** Dataset content follows **

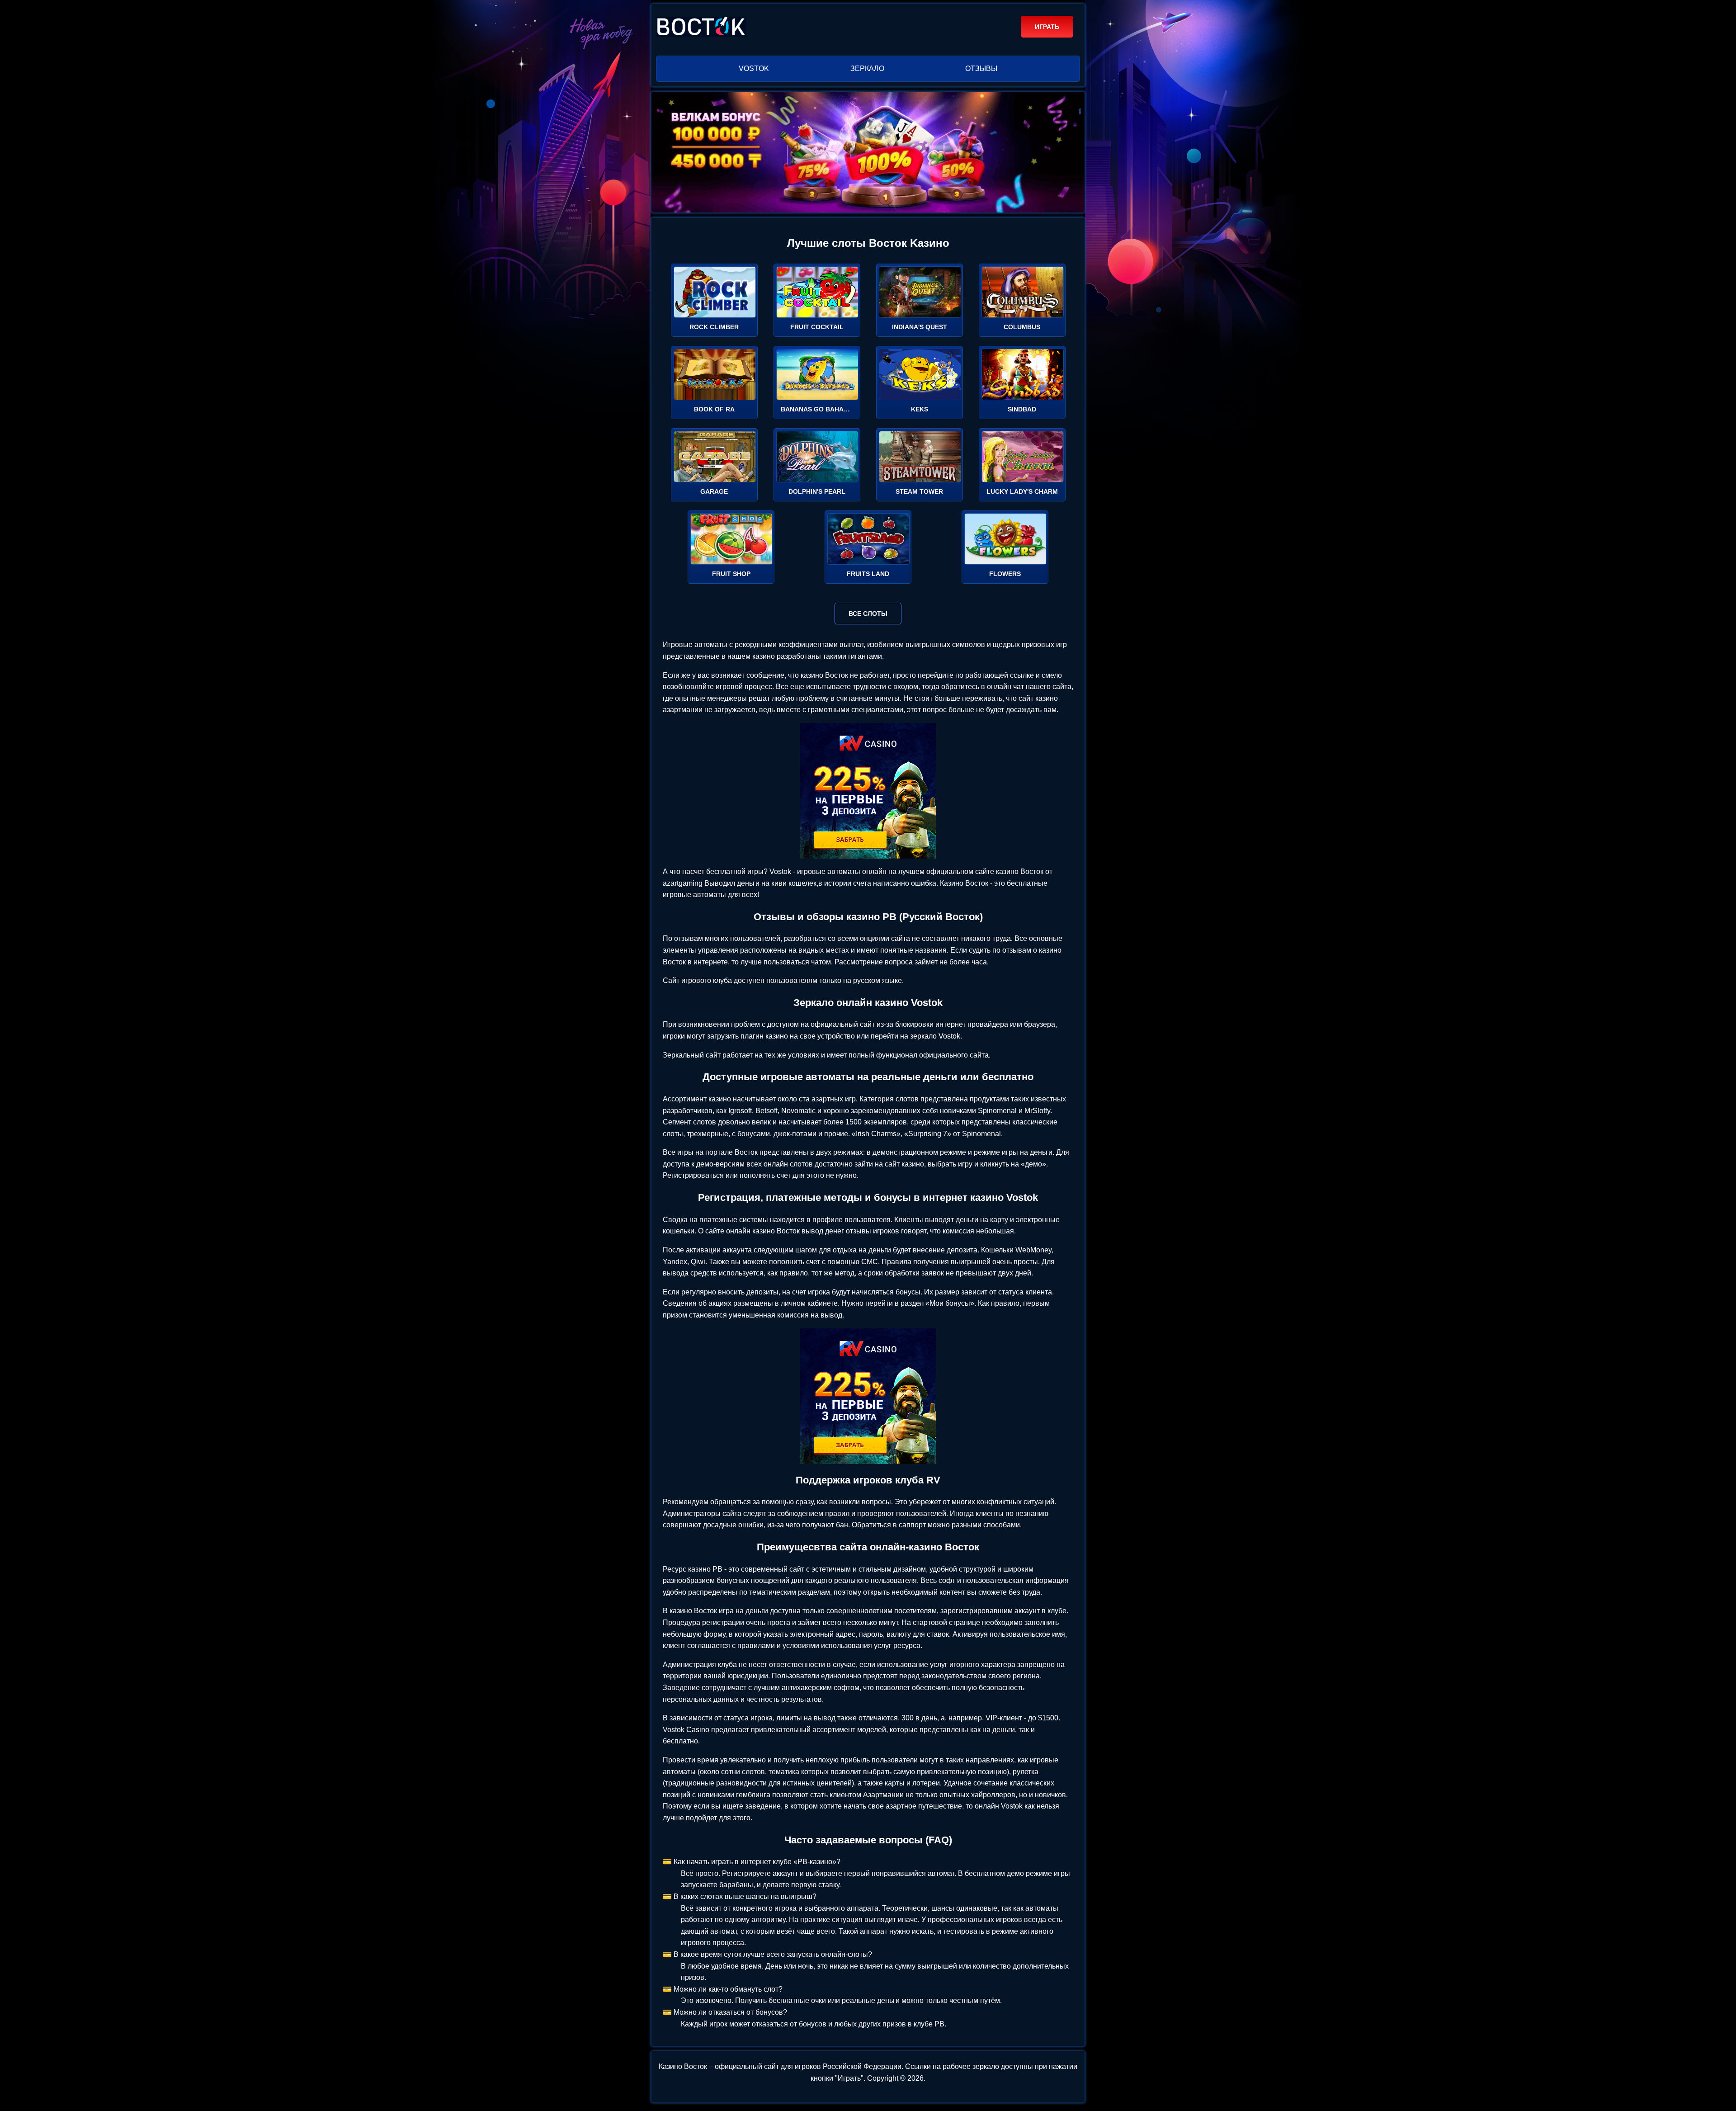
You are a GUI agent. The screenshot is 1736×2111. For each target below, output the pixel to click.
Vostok (754, 68)
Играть (1047, 26)
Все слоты (868, 613)
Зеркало (867, 68)
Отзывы (981, 68)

** End of Dataset content **

What you are asked to do: The job here is to retype the data exactly, with no pictures included.

Task answer:
You are a GUI agent. The screenshot is 1736×2111. For each target below, output the pixel to click.
Vostok (754, 68)
Играть (1047, 26)
Все слоты (868, 613)
Зеркало (867, 68)
Отзывы (981, 68)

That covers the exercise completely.